By Katie Nelson
This is all Goop’s fault, probably (Contagion, 2010).
A man in Zhejiang died of the H7N9 avian flu on Tuesday, bringing the death count to a total of 22. So far the virus has infected up to 108 people, and authorities have yet to confirm whether or not the strain is being passed through human-to-human contact.
According to the South China Morning Post:
The 86-year-old man died after having been diagnosed with the H7N9 virus on April 17, the Zhejiang Health Bureau said on its website.
Two others in Zhejiang have been diagnosed with the disease, including an 84-year-old man and a 62-year-old man, both of Hangzhou who fell ill on April 15, the health bureau said.
In neighbouring Anhui province, another case was diagnosed on Tuesday, a 91-year-old man, the state-run Xinhua news agency said.
In many cases, carriers of the H7N9 bird flu have succumb to the virus within only a week or two after being diagnosed.
Experts have yet to confirm if human transmission of the virus is possible, after finding that an estimated 40 percent of patients had not been in contact with live poultry.
“Investigations into the possible sources of infection and reservoirs of the virus are ongoing,” the World Health Organisation said on Monday. “Until the source of infection has been identified, it is expected that there will be further cases of human infection with the virus in China.”

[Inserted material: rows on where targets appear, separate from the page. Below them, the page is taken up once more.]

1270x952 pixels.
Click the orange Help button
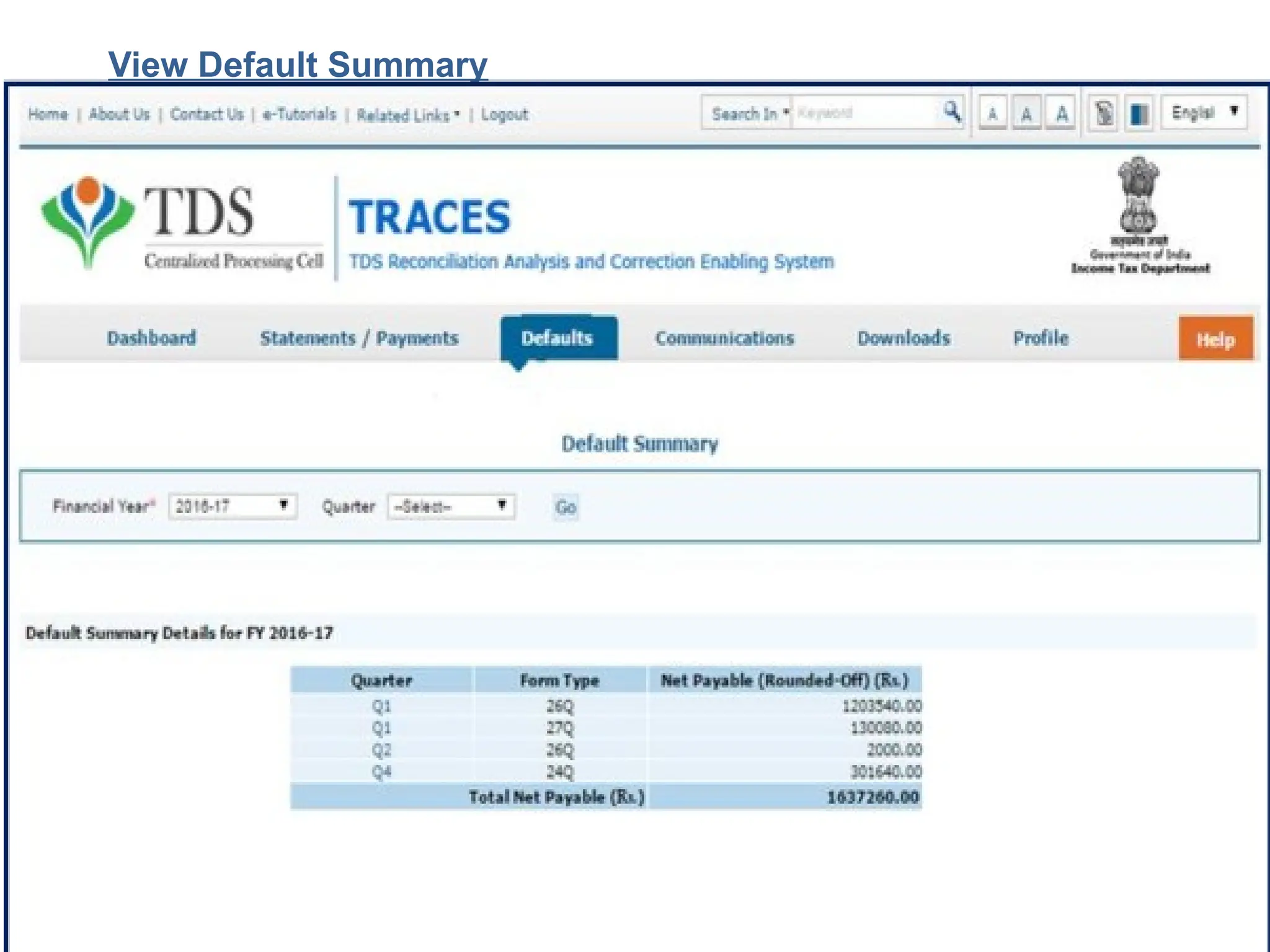(x=1215, y=339)
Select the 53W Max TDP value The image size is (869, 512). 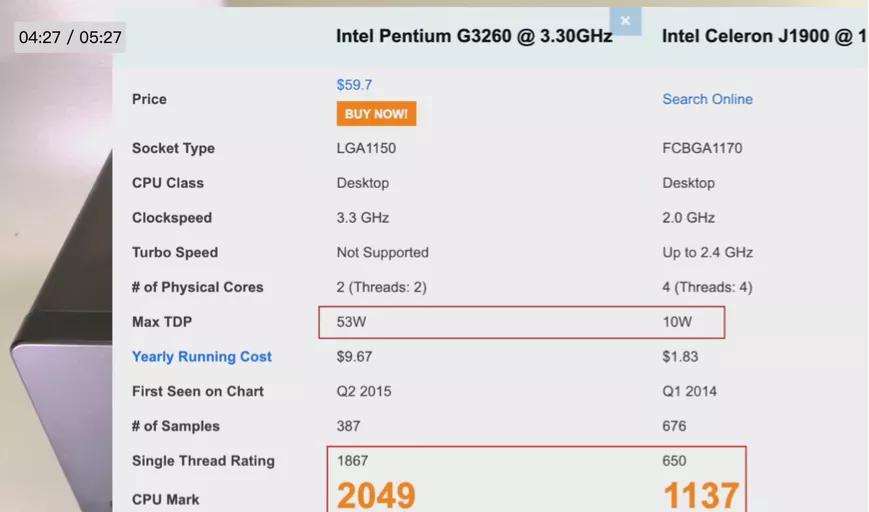tap(352, 322)
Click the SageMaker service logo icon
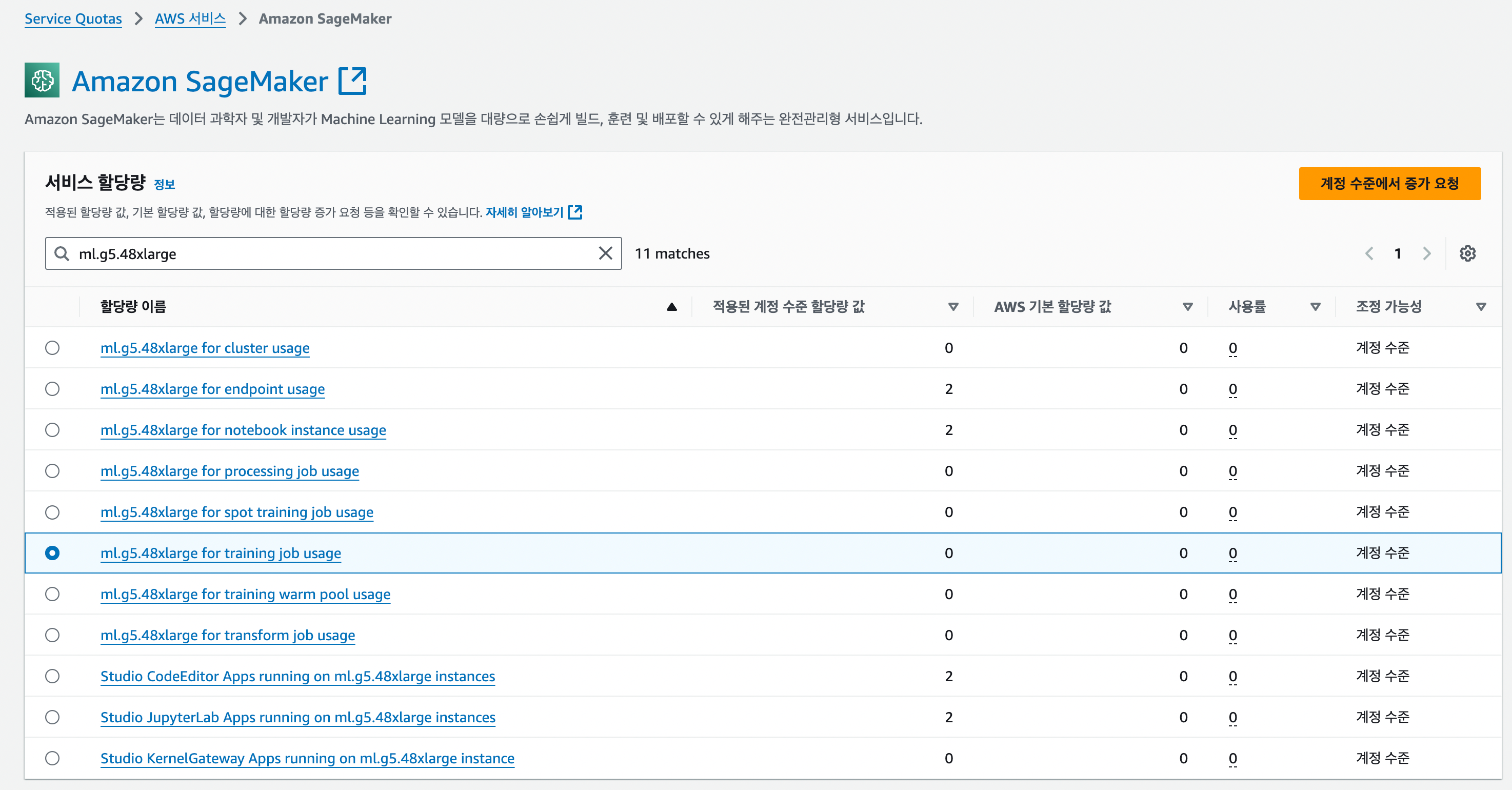 coord(42,80)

As the virus rapidly spreads across China, experts are racing to find a vaccine for the strain.
So far the outbreak has been contained to mainly eastern China, including Shanghai, Jiangsu province, Zhejiang province, and Anhui province. One person in Beijing and three people in central provinces have also been confirmed as contracting the virus.

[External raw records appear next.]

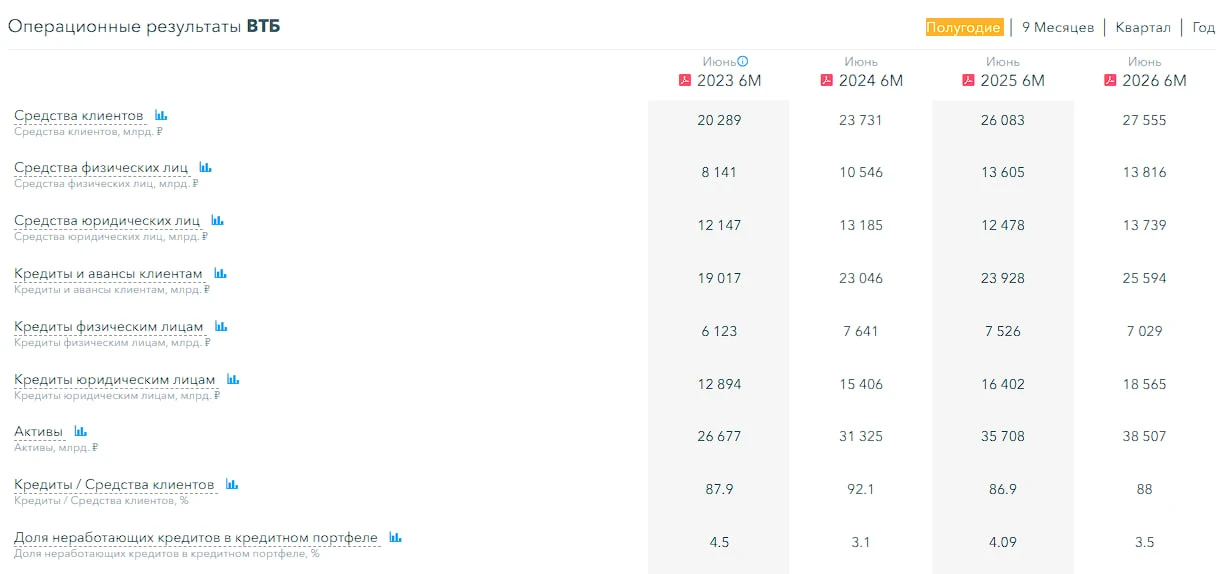Click chart icon beside Средства физических лиц
1223x574 pixels.
[x=205, y=167]
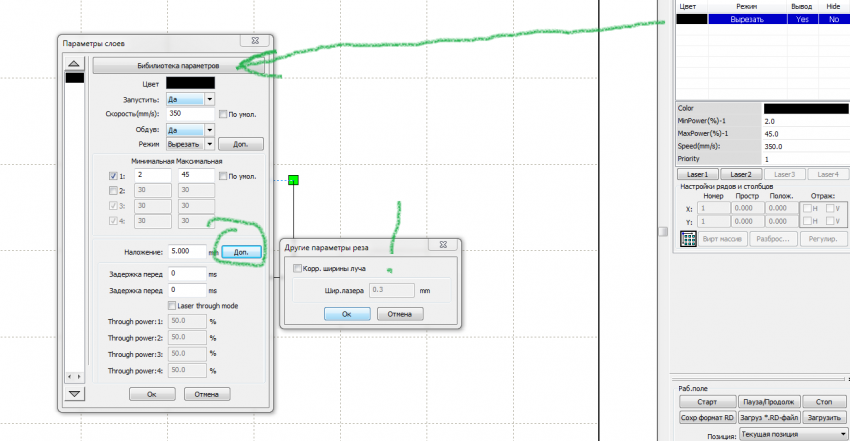Click the black Цвет color swatch
The width and height of the screenshot is (850, 441).
tap(190, 83)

Poultry markets have shut down, thousands of birds have been slaughtered and the government has suspended the sales of wild birds as an attempt to halt the spread of the virus and ease public concerns.
However, Dr Michael O’Leary, the head of the World Health Organization (WHO) office in Beijing told reporters that mass recall of poultry may be unnecessary.
“I eat chicken every day,” O’Leary said with a laugh. “Chicken is of no concern at all.”